== Segment start ==

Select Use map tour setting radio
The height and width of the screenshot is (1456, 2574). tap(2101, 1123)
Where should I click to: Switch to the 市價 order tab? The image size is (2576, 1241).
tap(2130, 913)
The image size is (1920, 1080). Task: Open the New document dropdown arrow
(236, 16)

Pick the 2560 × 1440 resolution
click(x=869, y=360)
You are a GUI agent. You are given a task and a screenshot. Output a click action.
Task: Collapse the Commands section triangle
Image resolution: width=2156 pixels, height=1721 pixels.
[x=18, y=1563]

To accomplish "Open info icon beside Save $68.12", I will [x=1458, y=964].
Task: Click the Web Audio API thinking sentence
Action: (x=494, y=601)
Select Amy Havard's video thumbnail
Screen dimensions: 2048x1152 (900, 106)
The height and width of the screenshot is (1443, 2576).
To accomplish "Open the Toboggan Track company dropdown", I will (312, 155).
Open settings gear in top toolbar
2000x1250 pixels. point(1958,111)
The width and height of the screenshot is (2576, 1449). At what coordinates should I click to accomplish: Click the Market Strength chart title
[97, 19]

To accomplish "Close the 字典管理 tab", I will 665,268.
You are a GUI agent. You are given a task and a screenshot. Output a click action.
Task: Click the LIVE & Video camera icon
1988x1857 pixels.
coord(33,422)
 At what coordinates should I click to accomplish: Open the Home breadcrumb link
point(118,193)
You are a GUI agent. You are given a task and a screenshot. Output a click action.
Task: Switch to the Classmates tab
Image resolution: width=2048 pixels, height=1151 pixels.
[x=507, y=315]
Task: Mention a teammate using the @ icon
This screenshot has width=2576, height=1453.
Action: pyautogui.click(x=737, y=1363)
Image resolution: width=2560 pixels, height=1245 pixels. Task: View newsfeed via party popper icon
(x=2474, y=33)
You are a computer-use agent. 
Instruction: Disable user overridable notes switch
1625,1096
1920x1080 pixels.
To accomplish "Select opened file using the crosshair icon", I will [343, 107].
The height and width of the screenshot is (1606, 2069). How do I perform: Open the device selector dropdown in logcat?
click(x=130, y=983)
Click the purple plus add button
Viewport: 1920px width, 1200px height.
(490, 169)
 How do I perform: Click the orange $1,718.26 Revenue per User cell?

== Segment end ==

Exactly reproduce every line of the data above.

> [TASK OUTPUT]:
Select Use map tour setting radio
The height and width of the screenshot is (1456, 2574). tap(2101, 1123)
Where should I click to: Switch to the 市價 order tab? The image size is (2576, 1241).
tap(2130, 913)
The image size is (1920, 1080). Task: Open the New document dropdown arrow
(236, 16)

Pick the 2560 × 1440 resolution
click(x=869, y=360)
You are a GUI agent. You are given a task and a screenshot. Output a click action.
Task: Collapse the Commands section triangle
Image resolution: width=2156 pixels, height=1721 pixels.
[x=18, y=1563]

To accomplish "Open info icon beside Save $68.12", I will [x=1458, y=964].
Task: Click the Web Audio API thinking sentence
Action: (x=494, y=601)
Select Amy Havard's video thumbnail
Screen dimensions: 2048x1152 (900, 106)
The height and width of the screenshot is (1443, 2576).
To accomplish "Open the Toboggan Track company dropdown", I will (312, 155).
Open settings gear in top toolbar
2000x1250 pixels. point(1958,111)
The width and height of the screenshot is (2576, 1449). At what coordinates should I click to accomplish: Click the Market Strength chart title
[97, 19]

To accomplish "Close the 字典管理 tab", I will 665,268.
You are a GUI agent. You are given a task and a screenshot. Output a click action.
Task: Click the LIVE & Video camera icon
1988x1857 pixels.
coord(33,422)
 At what coordinates should I click to accomplish: Open the Home breadcrumb link
point(118,193)
You are a GUI agent. You are given a task and a screenshot. Output a click action.
Task: Switch to the Classmates tab
Image resolution: width=2048 pixels, height=1151 pixels.
[x=507, y=315]
Task: Mention a teammate using the @ icon
This screenshot has width=2576, height=1453.
Action: pyautogui.click(x=737, y=1363)
Image resolution: width=2560 pixels, height=1245 pixels. Task: View newsfeed via party popper icon
(x=2474, y=33)
You are a computer-use agent. 
Instruction: Disable user overridable notes switch
1625,1096
1920x1080 pixels.
To accomplish "Select opened file using the crosshair icon", I will [343, 107].
The height and width of the screenshot is (1606, 2069). How do I perform: Open the device selector dropdown in logcat?
click(x=130, y=983)
Click the purple plus add button
Viewport: 1920px width, 1200px height.
(490, 169)
 How do I perform: Click the orange $1,718.26 Revenue per User cell?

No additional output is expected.